April 22, 2007 4:13 PM   Subscribe

How do I force all clients on a network to view a webpage of my choice whenever they try to access the internet?

We're running a LAN party this friday, and won't have Internet access, so we'd like to setup a webpage for patches and so on that woulid be accessible whenever someone tries to access the Internet. I've seen registration pages for WiFi that work this way.... whenever you try to access any webpage at all, it redirects you. How is this done? Is it a DNS trick? We're going to be using a Windows 2000 server as a DHCP and DNS server if that makes any difference.
posted by fvox13 to Computers & Internet (6 answers total) 2 users marked this as a favorite
 
Best answer: What you want is a captive portal system.
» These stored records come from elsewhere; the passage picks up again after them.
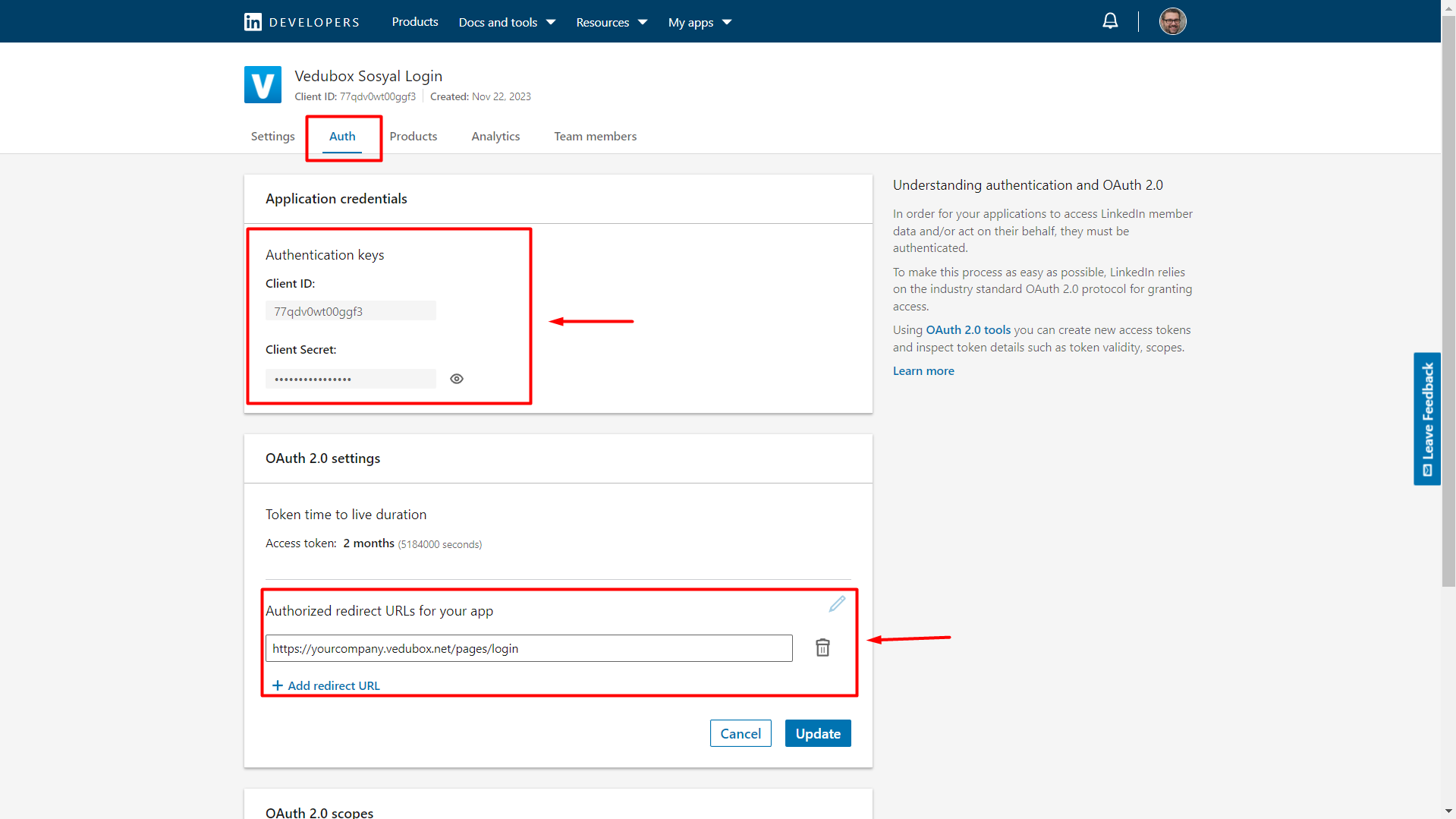Click the plus icon to add a redirect URL
This screenshot has width=1456, height=819.
[x=278, y=685]
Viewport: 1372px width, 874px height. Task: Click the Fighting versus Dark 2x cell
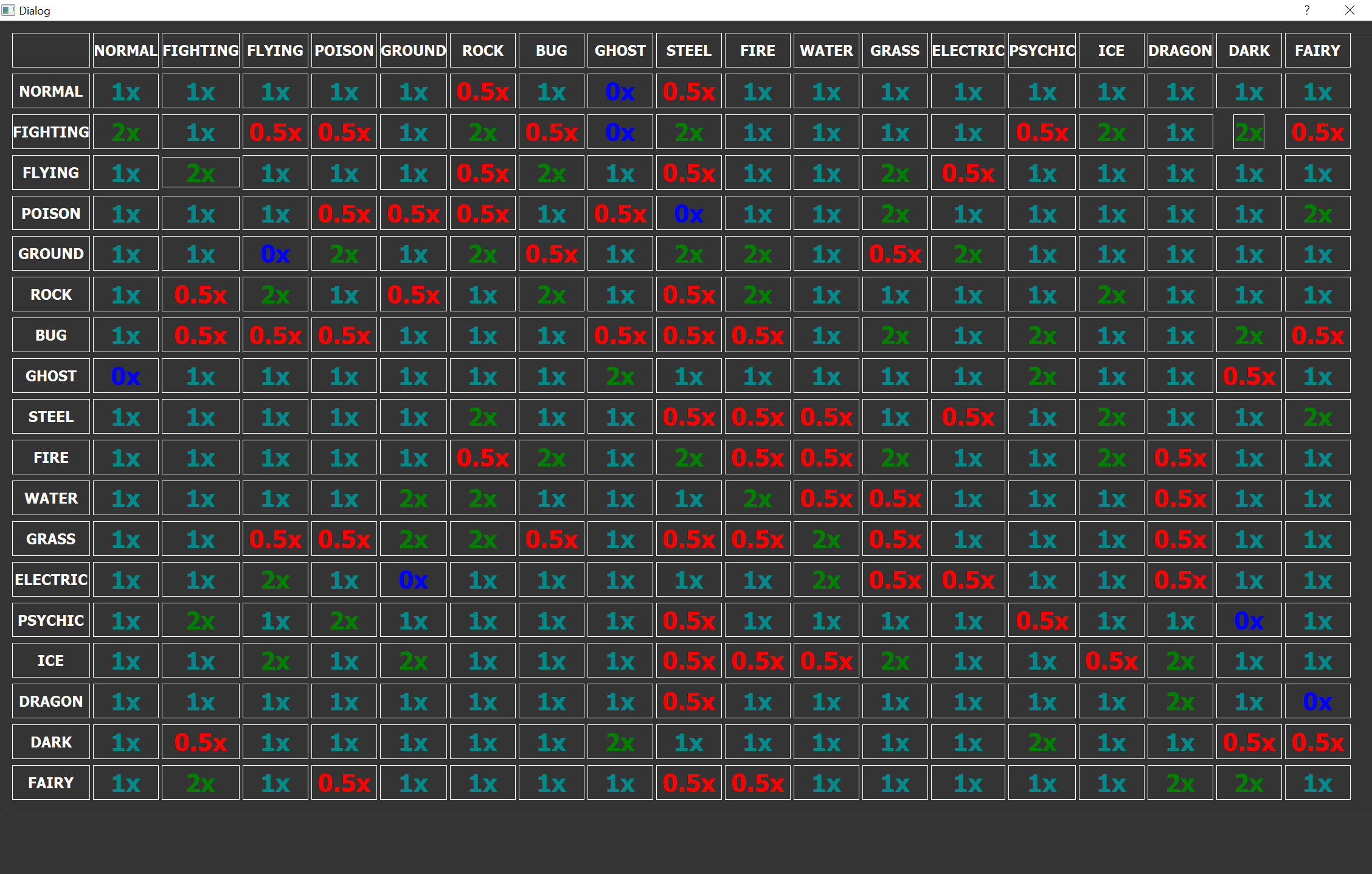tap(1249, 132)
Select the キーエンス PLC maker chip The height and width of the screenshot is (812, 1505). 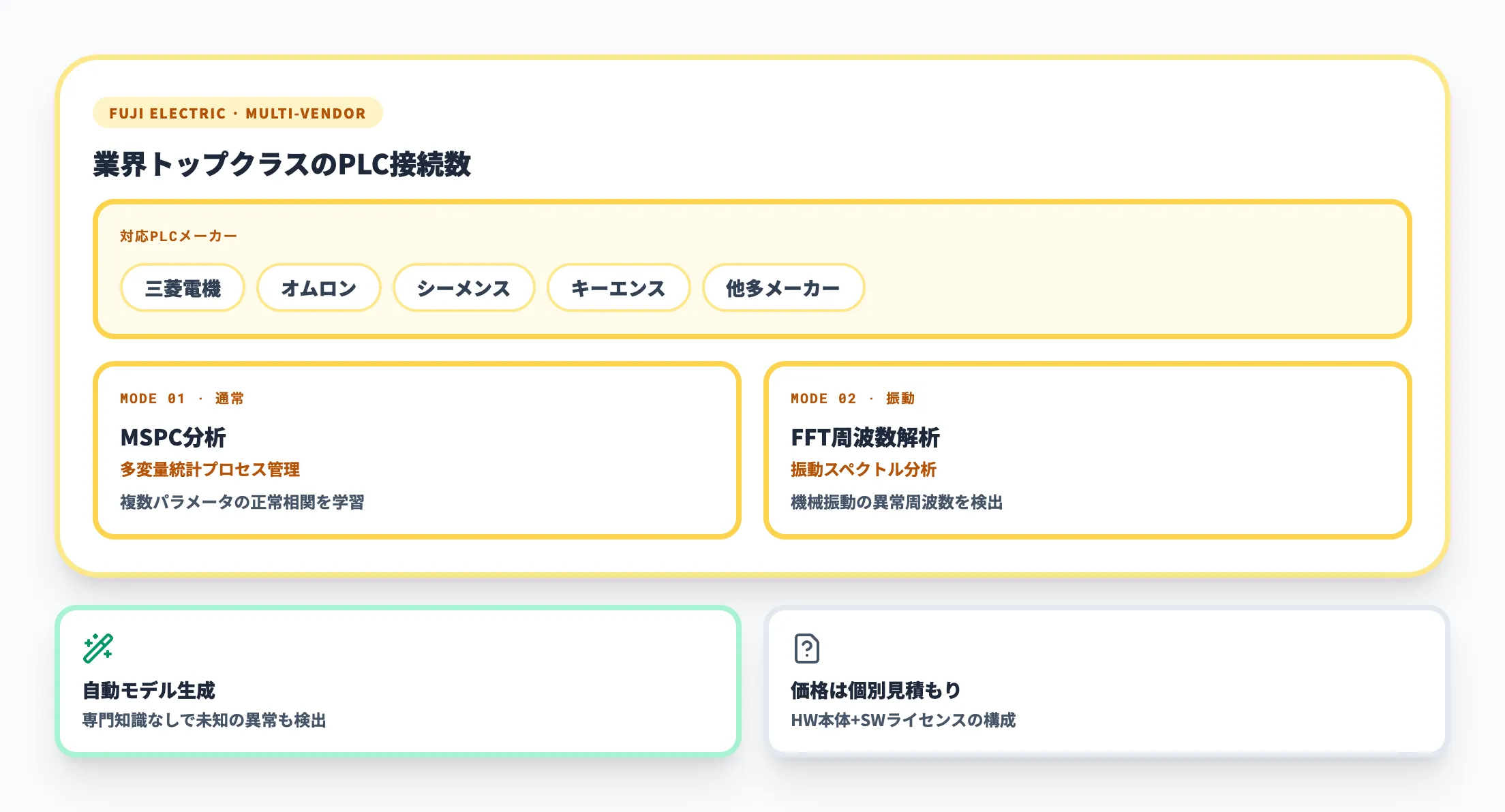618,288

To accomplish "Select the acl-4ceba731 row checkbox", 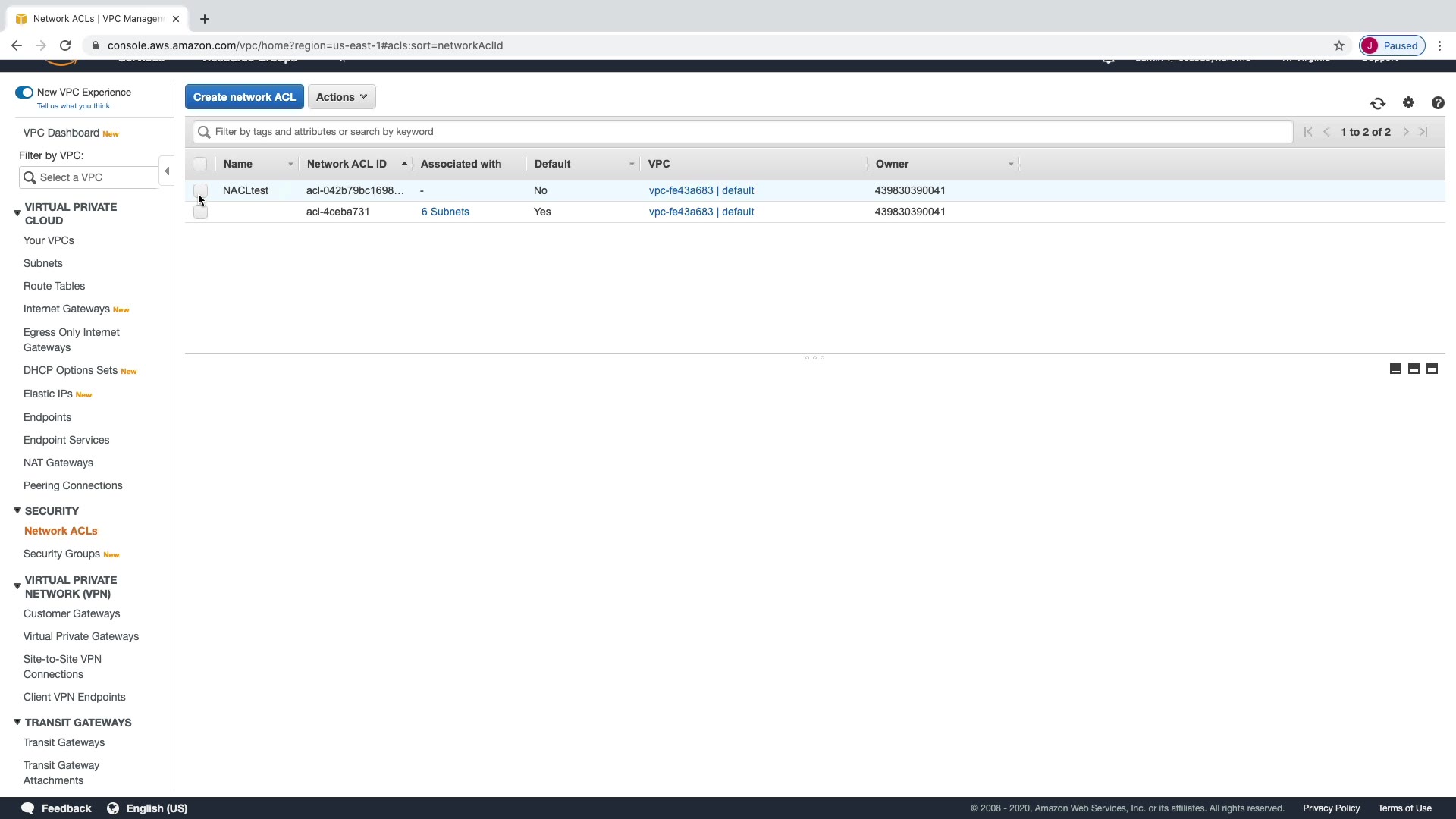I will click(200, 212).
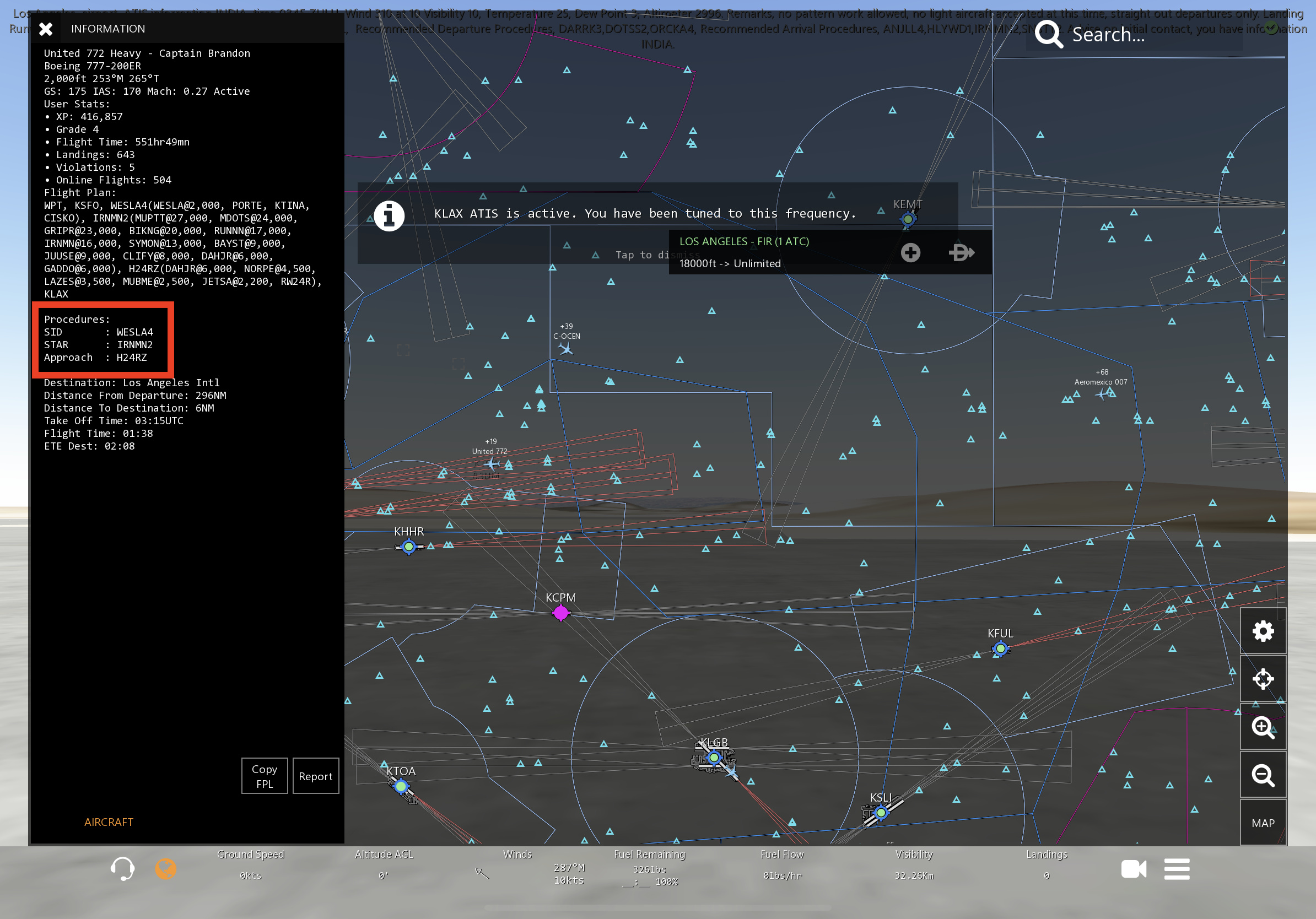
Task: Tune Los Angeles FIR via plug icon
Action: 961,252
Have a look at Chillispot and similar...
posted by pompomtom at 4:21 PM on April 22, 2007


Best answer: Wikipedia's Captive Portal page, which includes likns to some captive portal software.
posted by stovenator at 4:34 PM on April 22, 2007


Best answer: set the default gateway option in dhcp to point to the machine you'd like to provide the patch page, and run a webserver there.
posted by rhizome at 8:13 PM on April 22, 2007


oops, nevermind.
posted by rhizome at 8:13 PM on April 22, 2007


Response by poster: Thanks for the help, everyone. I dediced to try out rhizome's option, though, given that this is a Win2K environment, and the rest of those products seem to be for linux or expensive.
posted by fvox13 at 8:48 PM on April 22, 2007


Best answer: I don't believe rhizome's suggestion will work for you - a default gateway is for routing purposes, it won't force web requests to hit that server. It just tells other computers to use it as a router for all external requests. If you don't have routing software on that computer, this will just fail. If you do, you still have to configure routing rules to route the request back to itself to serve the web page.

Something like DNS Redirector would seem to fit your needs and is not too expensive ($40). If you do stuff like this more often (and have the expertise), it would probably be worth setting up Linux on a low-end box somewhere on your network - there's tons of network tools like this freely available for it.